So aside from things stopping compiling, this ValueTreeSynchronizer looks good.  I'll have a go at bolting onto my cross-thread synchronizer to replace my cheap and dirty mechanism later :)


Incidentally - what's the argument for and against implementing them as pure virutal functions rather than virtual functions with an empty body (which would let you choose which you cared about). 

Cheers Jules!

Thanks - it's very new code that's not properly tested yet, so be careful!

In this case it's pure-virtual because there'd be really no point in using the class without implementing that method, so making it pure will make sure the compiler complains if you forget to do so.
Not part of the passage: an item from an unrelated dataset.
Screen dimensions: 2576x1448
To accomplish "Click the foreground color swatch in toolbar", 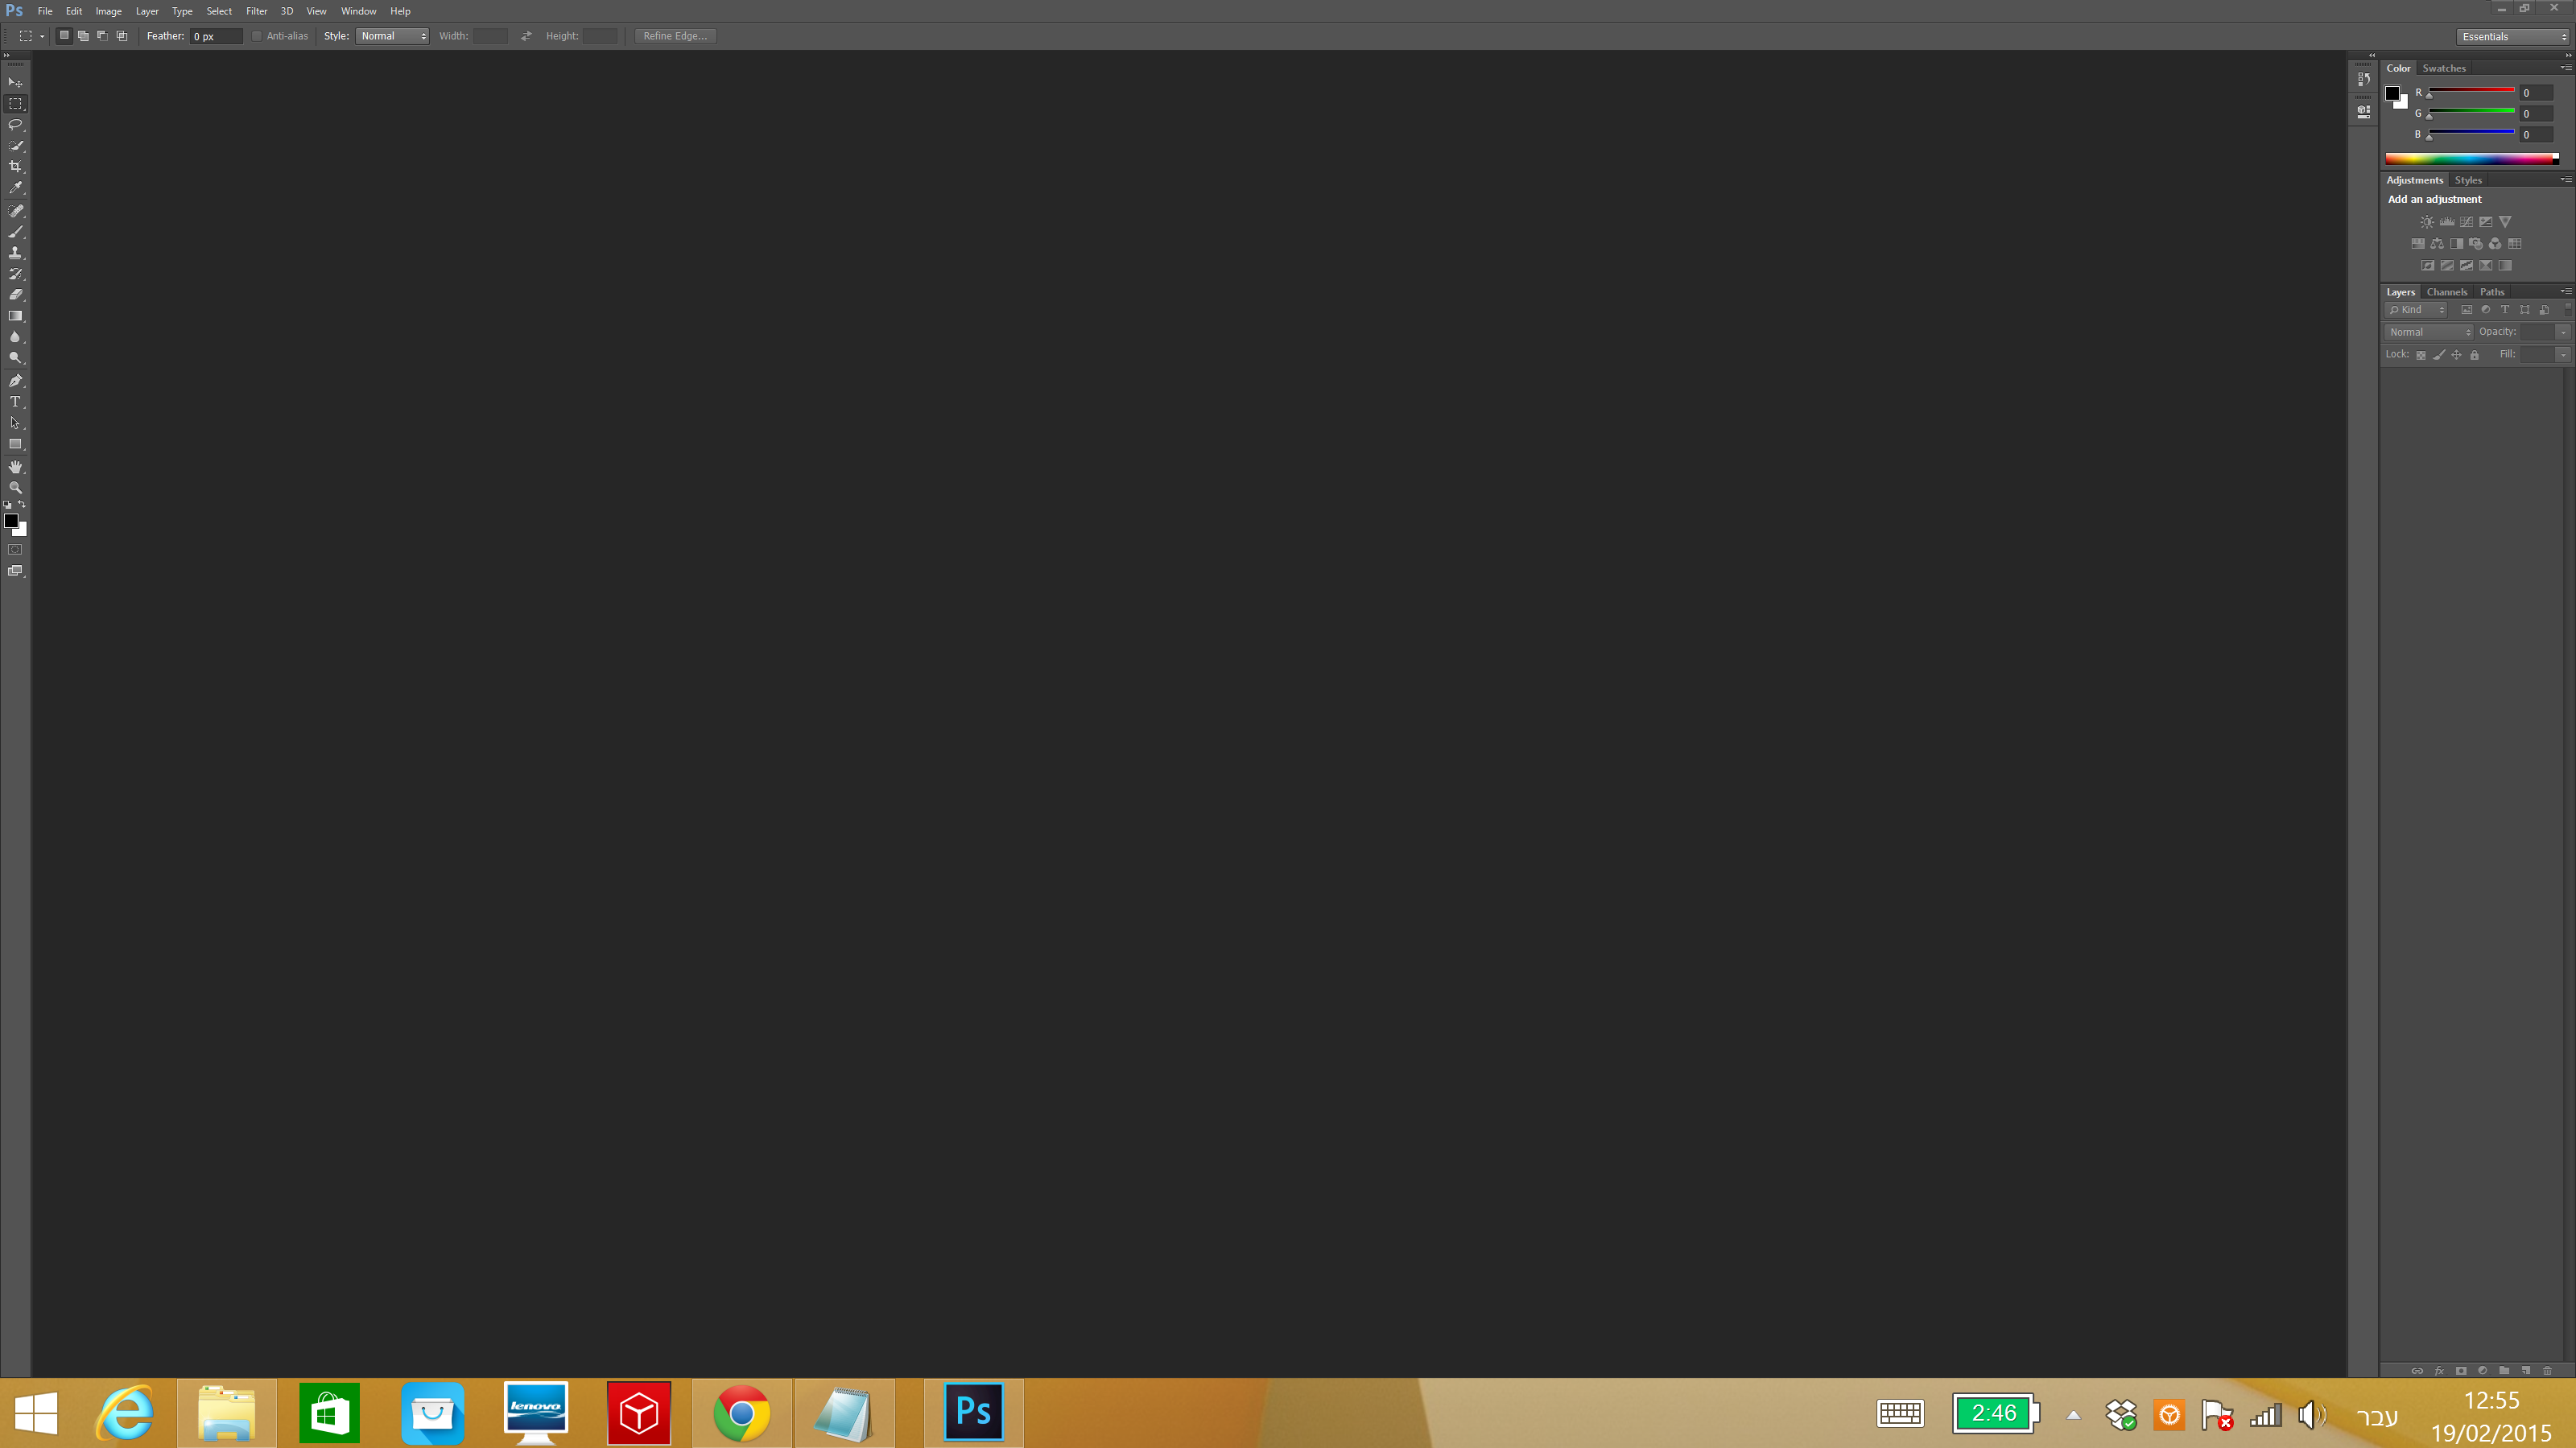I will [x=11, y=520].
I have cases where I just implement one or two of the things, for examples this one which is only interested in property changes on a node: 

    /* ValueTree listeners. */

    void valueTreePropertyChanged (ValueTree& treeWhosePropertyHasChanged, const Identifier& property) override;

    void valueTreeChildAdded (ValueTree& parentTree, ValueTree& childWhichHasBeenAdded) {}

    void valueTreeChildRemoved (ValueTree& parentTree, ValueTree& childWhichHasBeenRemoved, int) {}

    void valueTreeChildOrderChanged (ValueTree& parentTreeWhoseChildrenHaveMoved, int, int) {}

    void valueTreeParentChanged (ValueTree& treeWhoseParentHasChanged) {}

    void valueTreeRedirected (ValueTree& treeWhichHasBeenChanged)  {}

Sure, but that's the ValueTree::Listener, I thought you were talking about the ValueTreeSynchroniser, which just has one virtual method.

One advantage of having them pure is that in a case like the ValueTree::Listener where I had to change the parameters, it guarantees that everybody will be forced to update their code, and can't accidentally get a silent error when the method they were overloading changes.

Ah, that's true enough ... :) Silent failure would be much worse.  Real head-scratcher.